TASK TO COMPLETE: Return the listing below in full, exactly.
------ EXERCISE INPUT
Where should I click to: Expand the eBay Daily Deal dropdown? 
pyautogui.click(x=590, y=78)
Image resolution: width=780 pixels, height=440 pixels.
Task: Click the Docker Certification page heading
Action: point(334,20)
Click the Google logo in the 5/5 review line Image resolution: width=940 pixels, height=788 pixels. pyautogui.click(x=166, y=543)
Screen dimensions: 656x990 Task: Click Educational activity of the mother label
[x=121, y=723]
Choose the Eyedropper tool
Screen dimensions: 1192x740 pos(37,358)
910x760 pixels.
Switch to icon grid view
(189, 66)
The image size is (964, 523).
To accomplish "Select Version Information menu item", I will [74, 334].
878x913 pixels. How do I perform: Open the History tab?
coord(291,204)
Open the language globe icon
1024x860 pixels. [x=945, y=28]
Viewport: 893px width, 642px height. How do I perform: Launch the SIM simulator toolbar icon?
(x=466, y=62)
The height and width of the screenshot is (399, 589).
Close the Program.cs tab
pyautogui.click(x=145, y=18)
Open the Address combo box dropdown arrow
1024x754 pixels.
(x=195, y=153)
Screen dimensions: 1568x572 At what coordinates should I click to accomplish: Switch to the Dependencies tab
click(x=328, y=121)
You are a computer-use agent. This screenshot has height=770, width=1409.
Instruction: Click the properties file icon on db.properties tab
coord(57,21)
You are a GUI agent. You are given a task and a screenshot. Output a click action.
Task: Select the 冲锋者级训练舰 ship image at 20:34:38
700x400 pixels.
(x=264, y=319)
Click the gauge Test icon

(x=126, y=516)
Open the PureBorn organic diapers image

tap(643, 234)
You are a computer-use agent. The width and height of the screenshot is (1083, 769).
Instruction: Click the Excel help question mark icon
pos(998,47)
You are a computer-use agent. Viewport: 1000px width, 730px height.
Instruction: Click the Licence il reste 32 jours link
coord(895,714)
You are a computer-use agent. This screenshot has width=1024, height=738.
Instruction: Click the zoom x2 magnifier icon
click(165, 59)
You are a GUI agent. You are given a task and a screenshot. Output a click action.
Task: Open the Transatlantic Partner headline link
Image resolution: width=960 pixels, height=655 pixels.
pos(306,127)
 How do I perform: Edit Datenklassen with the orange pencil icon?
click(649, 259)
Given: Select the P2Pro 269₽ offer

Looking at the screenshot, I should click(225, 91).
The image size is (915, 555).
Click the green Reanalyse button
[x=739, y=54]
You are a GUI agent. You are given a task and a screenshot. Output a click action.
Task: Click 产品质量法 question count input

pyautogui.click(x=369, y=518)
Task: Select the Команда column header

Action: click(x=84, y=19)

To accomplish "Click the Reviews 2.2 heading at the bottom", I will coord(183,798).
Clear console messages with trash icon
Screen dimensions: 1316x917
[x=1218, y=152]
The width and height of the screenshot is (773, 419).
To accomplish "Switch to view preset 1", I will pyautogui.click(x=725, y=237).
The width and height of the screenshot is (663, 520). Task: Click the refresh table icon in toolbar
------------
SOLUTION:
Where should I click to: Expand the eBay Daily Deal dropdown? 
pyautogui.click(x=590, y=78)
Image resolution: width=780 pixels, height=440 pixels.
Task: Click the Docker Certification page heading
Action: point(334,20)
Click the Google logo in the 5/5 review line Image resolution: width=940 pixels, height=788 pixels. pyautogui.click(x=166, y=543)
Screen dimensions: 656x990 Task: Click Educational activity of the mother label
[x=121, y=723]
Choose the Eyedropper tool
Screen dimensions: 1192x740 pos(37,358)
910x760 pixels.
Switch to icon grid view
(189, 66)
The image size is (964, 523).
To accomplish "Select Version Information menu item", I will [74, 334].
878x913 pixels. How do I perform: Open the History tab?
coord(291,204)
Open the language globe icon
1024x860 pixels. [x=945, y=28]
Viewport: 893px width, 642px height. How do I perform: Launch the SIM simulator toolbar icon?
(x=466, y=62)
The height and width of the screenshot is (399, 589).
Close the Program.cs tab
pyautogui.click(x=145, y=18)
Open the Address combo box dropdown arrow
1024x754 pixels.
(x=195, y=153)
Screen dimensions: 1568x572 At what coordinates should I click to accomplish: Switch to the Dependencies tab
click(x=328, y=121)
You are a computer-use agent. This screenshot has height=770, width=1409.
Instruction: Click the properties file icon on db.properties tab
coord(57,21)
You are a GUI agent. You are given a task and a screenshot. Output a click action.
Task: Select the 冲锋者级训练舰 ship image at 20:34:38
700x400 pixels.
(x=264, y=319)
Click the gauge Test icon

(x=126, y=516)
Open the PureBorn organic diapers image

tap(643, 234)
You are a computer-use agent. The width and height of the screenshot is (1083, 769).
Instruction: Click the Excel help question mark icon
pos(998,47)
You are a computer-use agent. Viewport: 1000px width, 730px height.
Instruction: Click the Licence il reste 32 jours link
coord(895,714)
You are a computer-use agent. This screenshot has width=1024, height=738.
Instruction: Click the zoom x2 magnifier icon
click(165, 59)
You are a GUI agent. You are given a task and a screenshot. Output a click action.
Task: Open the Transatlantic Partner headline link
Image resolution: width=960 pixels, height=655 pixels.
pos(306,127)
 How do I perform: Edit Datenklassen with the orange pencil icon?
click(649, 259)
Given: Select the P2Pro 269₽ offer

Looking at the screenshot, I should click(225, 91).
The image size is (915, 555).
Click the green Reanalyse button
[x=739, y=54]
You are a GUI agent. You are given a task and a screenshot. Output a click action.
Task: Click 产品质量法 question count input

pyautogui.click(x=369, y=518)
Task: Select the Команда column header

Action: click(x=84, y=19)

To accomplish "Click the Reviews 2.2 heading at the bottom", I will coord(183,798).
Clear console messages with trash icon
Screen dimensions: 1316x917
[x=1218, y=152]
The width and height of the screenshot is (773, 419).
To accomplish "Switch to view preset 1", I will pyautogui.click(x=725, y=237).
The width and height of the screenshot is (663, 520). Task: Click the refresh table icon in toolbar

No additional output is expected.